── Task material

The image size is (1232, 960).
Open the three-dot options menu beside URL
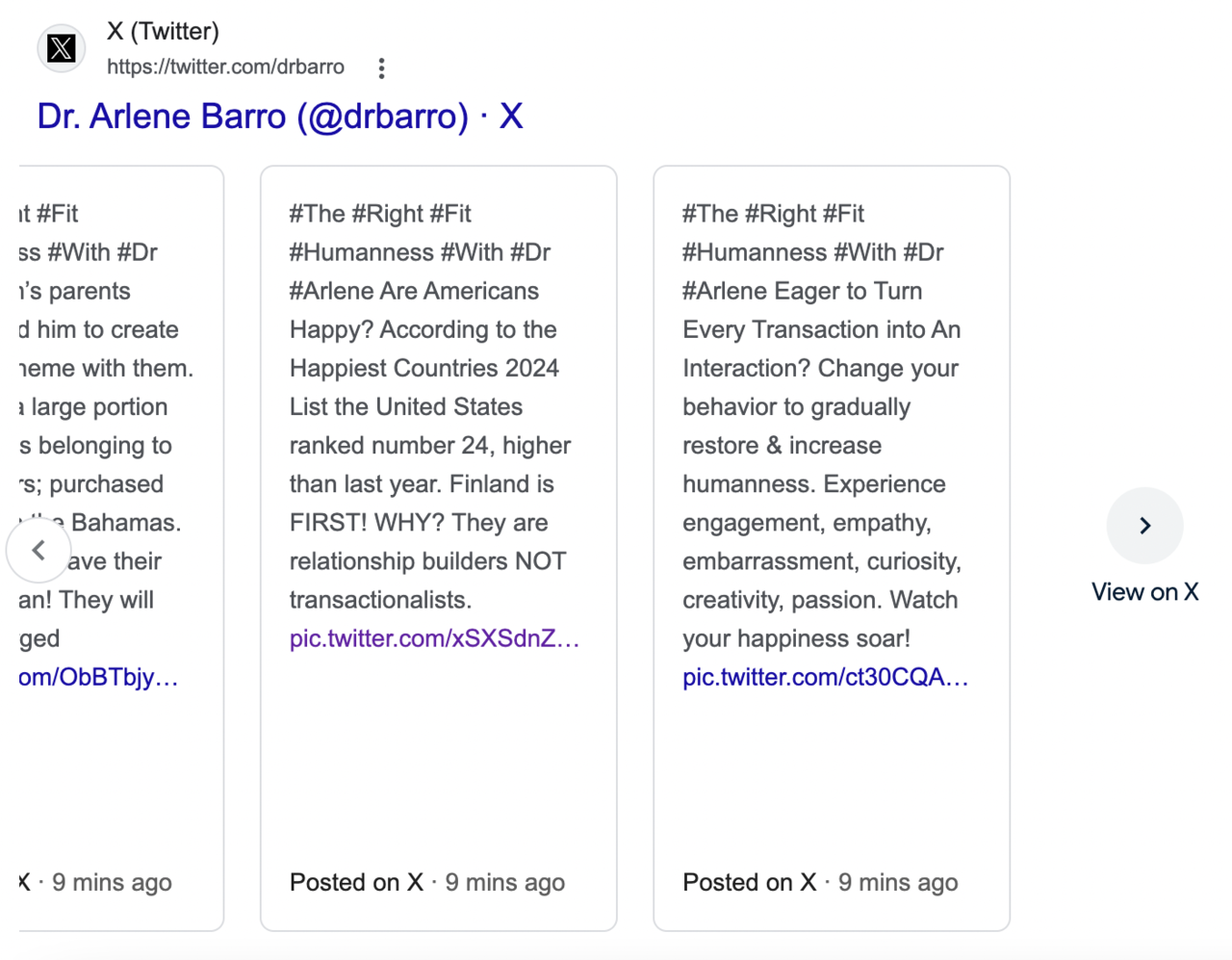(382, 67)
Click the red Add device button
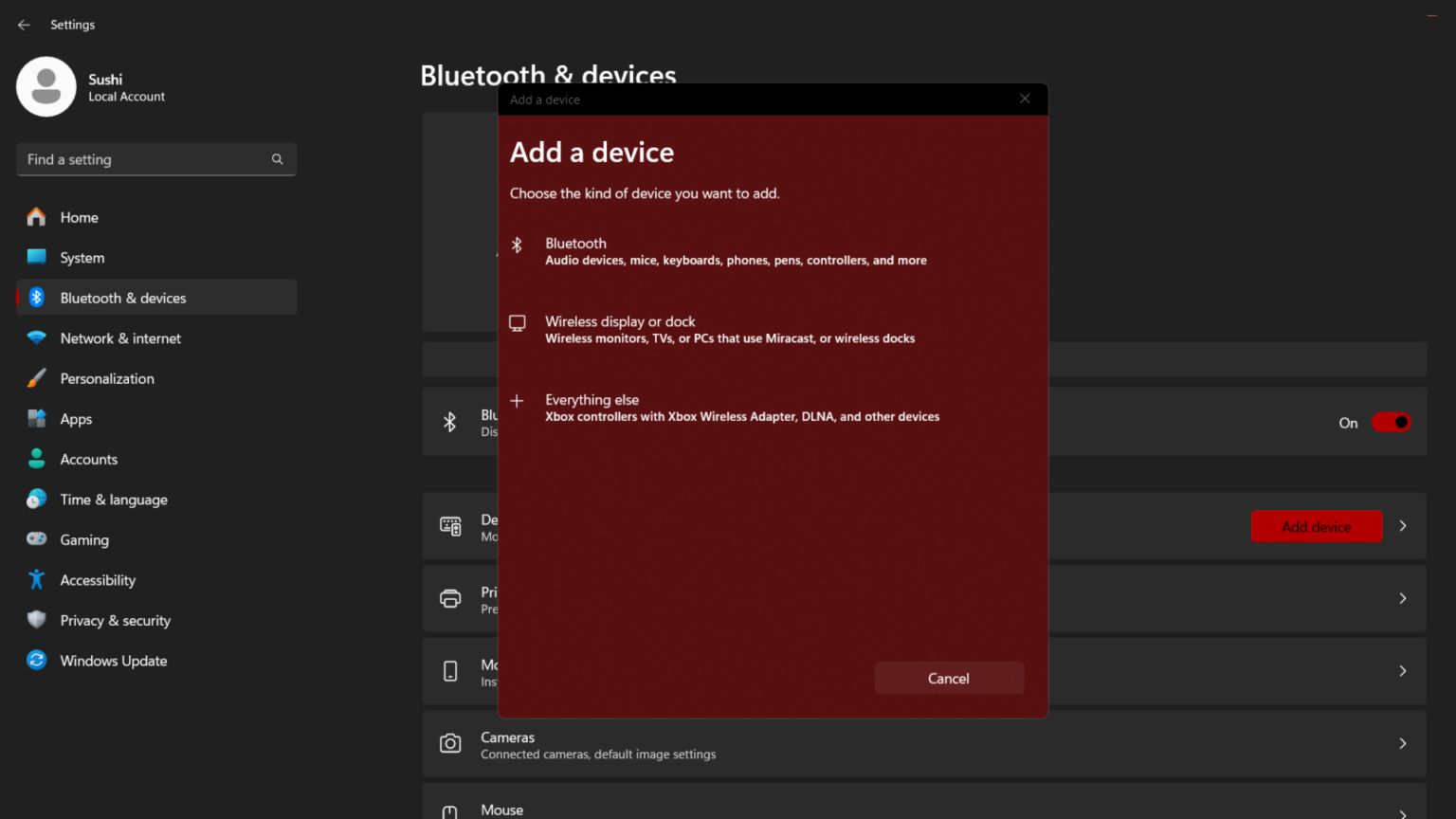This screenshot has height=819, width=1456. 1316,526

────

Exercise
Pictures stay out; the entries above are to be output exactly as given.

Output for this exercise
The image size is (1232, 960).
Open the three-dot options menu beside URL
(382, 67)
Click the red Add device button
This screenshot has height=819, width=1456. 1316,526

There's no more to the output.